======== Listing

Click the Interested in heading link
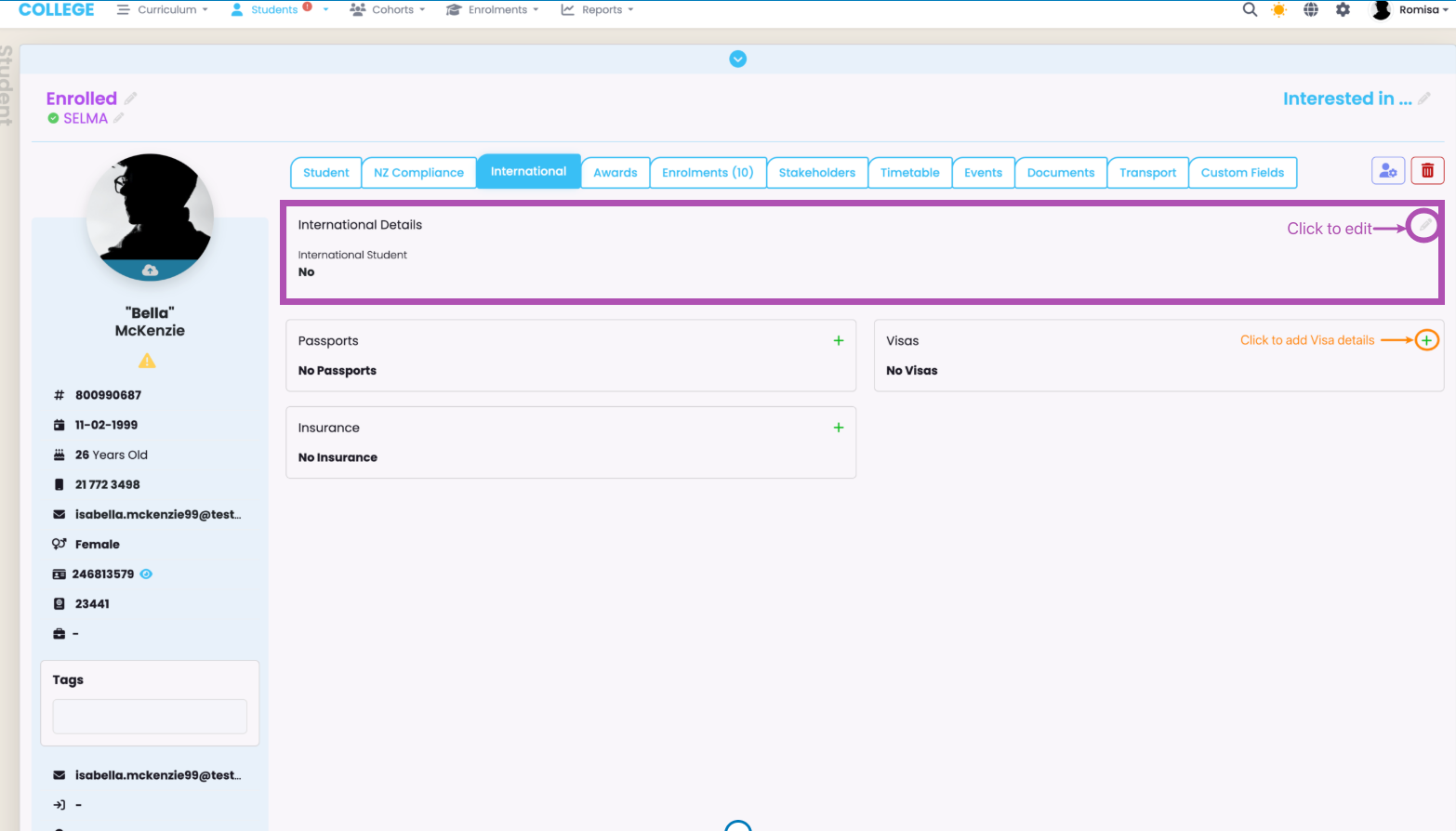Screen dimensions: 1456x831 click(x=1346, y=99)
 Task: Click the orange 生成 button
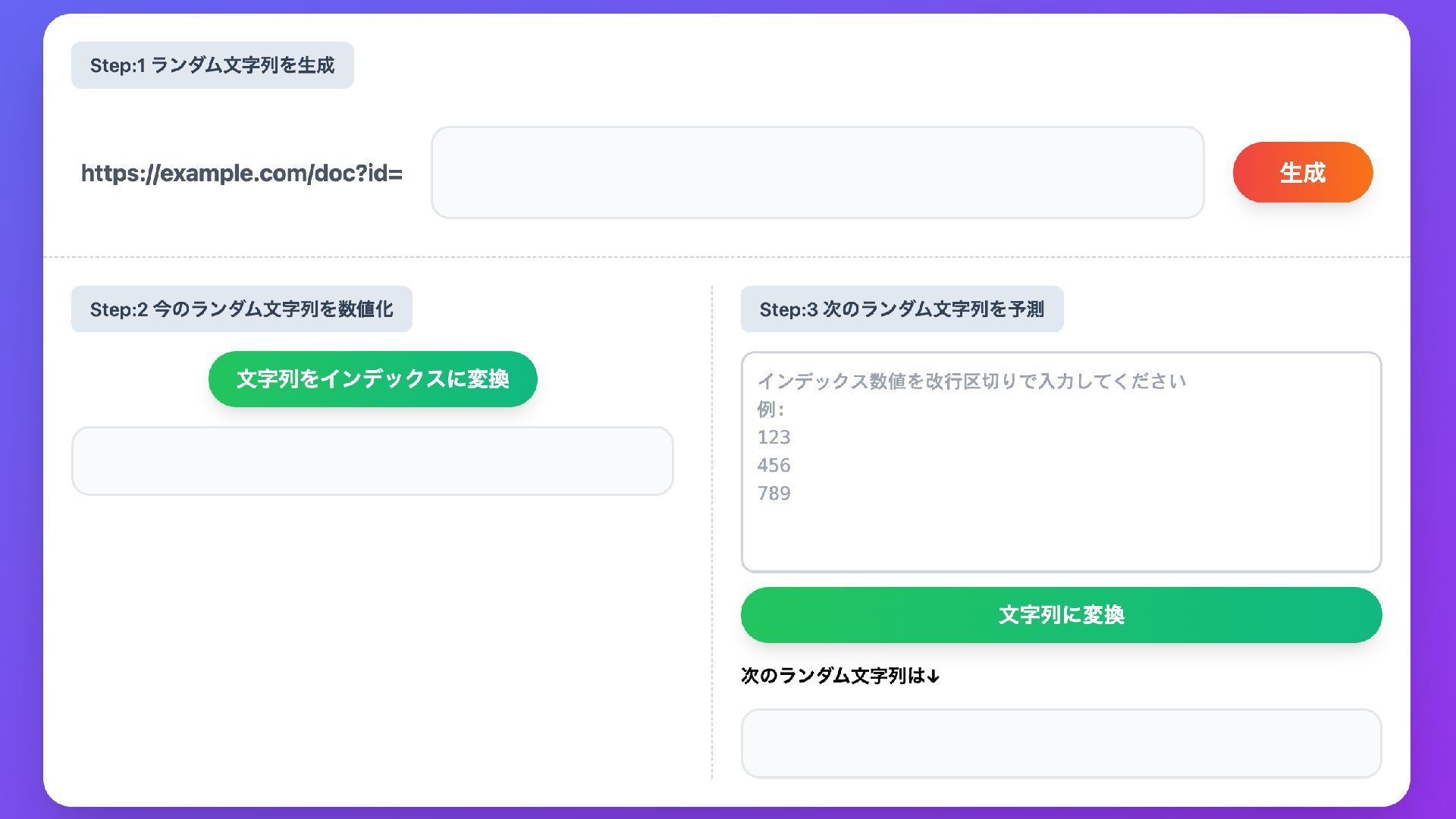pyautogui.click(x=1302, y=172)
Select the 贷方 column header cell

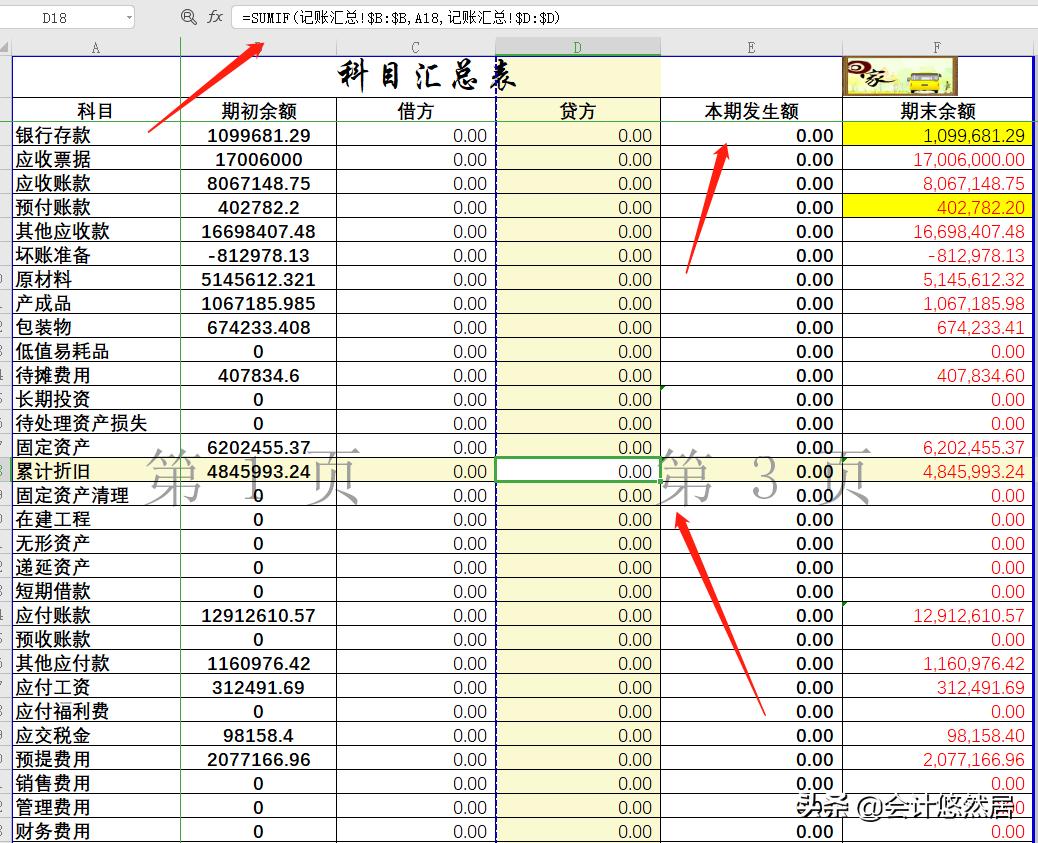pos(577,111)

================

Turn every item above into a numbered list, leaving out the pictures and skipping any blank lines.

1. Click the Interested in heading link
2. Screen dimensions: 1456x831 click(x=1346, y=99)
3.  Task: Click the orange 生成 button
4. pyautogui.click(x=1302, y=172)
5. Select the 贷方 column header cell
6. pos(577,111)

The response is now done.